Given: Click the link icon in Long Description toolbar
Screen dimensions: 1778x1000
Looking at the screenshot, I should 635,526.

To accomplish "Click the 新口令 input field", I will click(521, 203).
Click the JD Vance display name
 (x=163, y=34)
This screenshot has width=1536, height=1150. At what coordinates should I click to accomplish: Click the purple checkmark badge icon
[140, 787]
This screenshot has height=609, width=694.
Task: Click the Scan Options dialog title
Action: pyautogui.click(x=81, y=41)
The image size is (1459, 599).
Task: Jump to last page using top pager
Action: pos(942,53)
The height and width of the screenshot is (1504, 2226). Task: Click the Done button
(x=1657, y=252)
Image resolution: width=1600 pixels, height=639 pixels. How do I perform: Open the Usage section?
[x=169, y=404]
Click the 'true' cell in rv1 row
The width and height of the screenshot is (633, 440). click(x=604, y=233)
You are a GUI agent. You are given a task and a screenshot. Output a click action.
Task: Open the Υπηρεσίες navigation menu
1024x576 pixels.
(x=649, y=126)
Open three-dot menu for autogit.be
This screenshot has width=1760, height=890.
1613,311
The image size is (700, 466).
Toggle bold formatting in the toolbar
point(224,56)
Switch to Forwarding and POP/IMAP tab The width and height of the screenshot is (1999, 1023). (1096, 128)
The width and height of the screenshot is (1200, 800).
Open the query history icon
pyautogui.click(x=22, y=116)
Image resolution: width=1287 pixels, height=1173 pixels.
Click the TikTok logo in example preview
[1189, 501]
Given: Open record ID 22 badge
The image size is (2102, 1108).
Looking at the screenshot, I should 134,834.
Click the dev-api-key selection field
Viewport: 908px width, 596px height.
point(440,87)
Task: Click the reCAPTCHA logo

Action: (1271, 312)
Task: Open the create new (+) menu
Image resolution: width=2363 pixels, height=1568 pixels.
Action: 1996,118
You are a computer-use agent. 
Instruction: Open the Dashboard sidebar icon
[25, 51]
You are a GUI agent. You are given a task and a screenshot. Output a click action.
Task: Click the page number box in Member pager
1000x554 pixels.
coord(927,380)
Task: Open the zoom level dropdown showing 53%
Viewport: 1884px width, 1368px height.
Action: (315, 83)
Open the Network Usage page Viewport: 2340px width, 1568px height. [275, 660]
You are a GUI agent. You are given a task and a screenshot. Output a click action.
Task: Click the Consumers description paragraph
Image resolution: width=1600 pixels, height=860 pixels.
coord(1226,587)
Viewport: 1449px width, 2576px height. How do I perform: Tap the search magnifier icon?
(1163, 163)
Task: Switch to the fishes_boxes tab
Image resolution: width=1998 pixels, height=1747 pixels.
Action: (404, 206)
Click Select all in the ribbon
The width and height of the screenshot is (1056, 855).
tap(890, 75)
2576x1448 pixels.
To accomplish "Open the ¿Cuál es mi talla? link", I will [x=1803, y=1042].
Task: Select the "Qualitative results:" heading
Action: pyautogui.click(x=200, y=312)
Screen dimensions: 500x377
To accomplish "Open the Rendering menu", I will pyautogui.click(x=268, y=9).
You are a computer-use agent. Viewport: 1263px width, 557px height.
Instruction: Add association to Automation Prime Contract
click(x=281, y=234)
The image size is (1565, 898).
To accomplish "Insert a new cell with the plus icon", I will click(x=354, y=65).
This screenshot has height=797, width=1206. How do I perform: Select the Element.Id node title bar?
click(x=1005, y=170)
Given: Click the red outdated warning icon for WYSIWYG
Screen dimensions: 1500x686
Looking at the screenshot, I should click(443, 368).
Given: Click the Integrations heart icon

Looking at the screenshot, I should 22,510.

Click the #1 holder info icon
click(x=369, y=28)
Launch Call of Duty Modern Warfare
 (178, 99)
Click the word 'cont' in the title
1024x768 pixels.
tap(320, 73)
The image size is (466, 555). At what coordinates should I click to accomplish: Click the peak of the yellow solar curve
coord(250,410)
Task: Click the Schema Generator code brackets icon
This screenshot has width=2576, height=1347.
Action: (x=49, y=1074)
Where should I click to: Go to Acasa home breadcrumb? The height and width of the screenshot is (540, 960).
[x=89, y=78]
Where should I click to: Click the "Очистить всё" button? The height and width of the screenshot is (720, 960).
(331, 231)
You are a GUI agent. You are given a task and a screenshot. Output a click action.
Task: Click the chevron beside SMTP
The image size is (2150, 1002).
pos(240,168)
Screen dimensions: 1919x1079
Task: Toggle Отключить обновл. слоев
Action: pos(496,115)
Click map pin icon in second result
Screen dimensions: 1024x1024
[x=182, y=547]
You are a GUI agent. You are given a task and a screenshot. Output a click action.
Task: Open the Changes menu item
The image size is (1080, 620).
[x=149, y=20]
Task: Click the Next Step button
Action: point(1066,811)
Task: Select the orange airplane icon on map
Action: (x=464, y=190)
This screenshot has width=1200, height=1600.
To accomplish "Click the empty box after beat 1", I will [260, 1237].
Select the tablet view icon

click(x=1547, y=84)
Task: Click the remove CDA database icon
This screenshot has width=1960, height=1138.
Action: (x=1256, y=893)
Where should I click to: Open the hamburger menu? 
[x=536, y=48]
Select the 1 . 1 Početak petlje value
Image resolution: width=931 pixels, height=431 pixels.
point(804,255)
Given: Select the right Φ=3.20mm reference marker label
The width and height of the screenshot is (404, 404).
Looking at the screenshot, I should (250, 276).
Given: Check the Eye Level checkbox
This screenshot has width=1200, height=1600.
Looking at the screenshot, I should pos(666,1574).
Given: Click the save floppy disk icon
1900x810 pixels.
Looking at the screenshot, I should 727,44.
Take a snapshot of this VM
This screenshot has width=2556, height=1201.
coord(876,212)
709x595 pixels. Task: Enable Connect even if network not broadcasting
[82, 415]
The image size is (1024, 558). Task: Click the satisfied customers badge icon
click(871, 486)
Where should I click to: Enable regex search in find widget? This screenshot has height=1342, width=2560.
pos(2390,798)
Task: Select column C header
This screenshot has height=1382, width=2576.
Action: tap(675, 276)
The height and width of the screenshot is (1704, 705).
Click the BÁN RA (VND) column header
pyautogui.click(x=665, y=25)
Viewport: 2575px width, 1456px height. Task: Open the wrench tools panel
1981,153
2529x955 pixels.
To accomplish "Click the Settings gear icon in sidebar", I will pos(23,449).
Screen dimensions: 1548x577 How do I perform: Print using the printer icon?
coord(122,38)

#### [Written exercise]
Copy out every item above again, line for line, with no changes.

#### [Complete response]
Given: Click the link icon in Long Description toolbar
Screen dimensions: 1778x1000
Looking at the screenshot, I should 635,526.

To accomplish "Click the 新口令 input field", I will click(521, 203).
Click the JD Vance display name
 (x=163, y=34)
This screenshot has width=1536, height=1150. At what coordinates should I click to accomplish: Click the purple checkmark badge icon
[140, 787]
This screenshot has height=609, width=694.
Task: Click the Scan Options dialog title
Action: pyautogui.click(x=81, y=41)
The image size is (1459, 599).
Task: Jump to last page using top pager
Action: pos(942,53)
The height and width of the screenshot is (1504, 2226). Task: Click the Done button
(x=1657, y=252)
Image resolution: width=1600 pixels, height=639 pixels. How do I perform: Open the Usage section?
[x=169, y=404]
Click the 'true' cell in rv1 row
The width and height of the screenshot is (633, 440). click(x=604, y=233)
You are a GUI agent. You are given a task and a screenshot. Output a click action.
Task: Open the Υπηρεσίες navigation menu
1024x576 pixels.
(x=649, y=126)
Open three-dot menu for autogit.be
This screenshot has width=1760, height=890.
1613,311
The image size is (700, 466).
Toggle bold formatting in the toolbar
point(224,56)
Switch to Forwarding and POP/IMAP tab The width and height of the screenshot is (1999, 1023). (1096, 128)
The width and height of the screenshot is (1200, 800).
Open the query history icon
pyautogui.click(x=22, y=116)
Image resolution: width=1287 pixels, height=1173 pixels.
Click the TikTok logo in example preview
[1189, 501]
Given: Open record ID 22 badge
The image size is (2102, 1108).
Looking at the screenshot, I should 134,834.
Click the dev-api-key selection field
Viewport: 908px width, 596px height.
point(440,87)
Task: Click the reCAPTCHA logo

Action: (1271, 312)
Task: Open the create new (+) menu
Image resolution: width=2363 pixels, height=1568 pixels.
Action: 1996,118
You are a computer-use agent. 
Instruction: Open the Dashboard sidebar icon
[25, 51]
You are a GUI agent. You are given a task and a screenshot. Output a click action.
Task: Click the page number box in Member pager
1000x554 pixels.
coord(927,380)
Task: Open the zoom level dropdown showing 53%
Viewport: 1884px width, 1368px height.
Action: (315, 83)
Open the Network Usage page Viewport: 2340px width, 1568px height. [275, 660]
You are a GUI agent. You are given a task and a screenshot. Output a click action.
Task: Click the Consumers description paragraph
Image resolution: width=1600 pixels, height=860 pixels.
coord(1226,587)
Viewport: 1449px width, 2576px height. How do I perform: Tap the search magnifier icon?
(1163, 163)
Task: Switch to the fishes_boxes tab
Image resolution: width=1998 pixels, height=1747 pixels.
Action: (404, 206)
Click Select all in the ribbon
The width and height of the screenshot is (1056, 855).
tap(890, 75)
2576x1448 pixels.
To accomplish "Open the ¿Cuál es mi talla? link", I will [x=1803, y=1042].
Task: Select the "Qualitative results:" heading
Action: pyautogui.click(x=200, y=312)
Screen dimensions: 500x377
To accomplish "Open the Rendering menu", I will pyautogui.click(x=268, y=9).
You are a computer-use agent. Viewport: 1263px width, 557px height.
Instruction: Add association to Automation Prime Contract
click(x=281, y=234)
The image size is (1565, 898).
To accomplish "Insert a new cell with the plus icon", I will click(x=354, y=65).
This screenshot has height=797, width=1206. How do I perform: Select the Element.Id node title bar?
click(x=1005, y=170)
Given: Click the red outdated warning icon for WYSIWYG
Screen dimensions: 1500x686
Looking at the screenshot, I should click(443, 368).
Given: Click the Integrations heart icon

Looking at the screenshot, I should 22,510.

Click the #1 holder info icon
click(x=369, y=28)
Launch Call of Duty Modern Warfare
 (178, 99)
Click the word 'cont' in the title
1024x768 pixels.
tap(320, 73)
The image size is (466, 555). At what coordinates should I click to accomplish: Click the peak of the yellow solar curve
coord(250,410)
Task: Click the Schema Generator code brackets icon
This screenshot has width=2576, height=1347.
Action: (x=49, y=1074)
Where should I click to: Go to Acasa home breadcrumb? The height and width of the screenshot is (540, 960).
[x=89, y=78]
Where should I click to: Click the "Очистить всё" button? The height and width of the screenshot is (720, 960).
(331, 231)
You are a GUI agent. You are given a task and a screenshot. Output a click action.
Task: Click the chevron beside SMTP
The image size is (2150, 1002).
pos(240,168)
Screen dimensions: 1919x1079
Task: Toggle Отключить обновл. слоев
Action: pos(496,115)
Click map pin icon in second result
Screen dimensions: 1024x1024
[x=182, y=547]
You are a GUI agent. You are given a task and a screenshot. Output a click action.
Task: Open the Changes menu item
The image size is (1080, 620).
[x=149, y=20]
Task: Click the Next Step button
Action: point(1066,811)
Task: Select the orange airplane icon on map
Action: (x=464, y=190)
This screenshot has width=1200, height=1600.
To accomplish "Click the empty box after beat 1", I will [260, 1237].
Select the tablet view icon

click(x=1547, y=84)
Task: Click the remove CDA database icon
This screenshot has width=1960, height=1138.
Action: (x=1256, y=893)
Where should I click to: Open the hamburger menu? 
[x=536, y=48]
Select the 1 . 1 Početak petlje value
Image resolution: width=931 pixels, height=431 pixels.
point(804,255)
Given: Select the right Φ=3.20mm reference marker label
The width and height of the screenshot is (404, 404).
Looking at the screenshot, I should (250, 276).
Given: Check the Eye Level checkbox
This screenshot has width=1200, height=1600.
Looking at the screenshot, I should pos(666,1574).
Given: Click the save floppy disk icon
1900x810 pixels.
Looking at the screenshot, I should 727,44.
Take a snapshot of this VM
This screenshot has width=2556, height=1201.
coord(876,212)
709x595 pixels. Task: Enable Connect even if network not broadcasting
[82, 415]
The image size is (1024, 558). Task: Click the satisfied customers badge icon
click(871, 486)
Where should I click to: Enable regex search in find widget? This screenshot has height=1342, width=2560.
pos(2390,798)
Task: Select column C header
This screenshot has height=1382, width=2576.
Action: tap(675, 276)
The height and width of the screenshot is (1704, 705).
Click the BÁN RA (VND) column header
pyautogui.click(x=665, y=25)
Viewport: 2575px width, 1456px height. Task: Open the wrench tools panel
1981,153
2529x955 pixels.
To accomplish "Click the Settings gear icon in sidebar", I will pos(23,449).
Screen dimensions: 1548x577 How do I perform: Print using the printer icon?
coord(122,38)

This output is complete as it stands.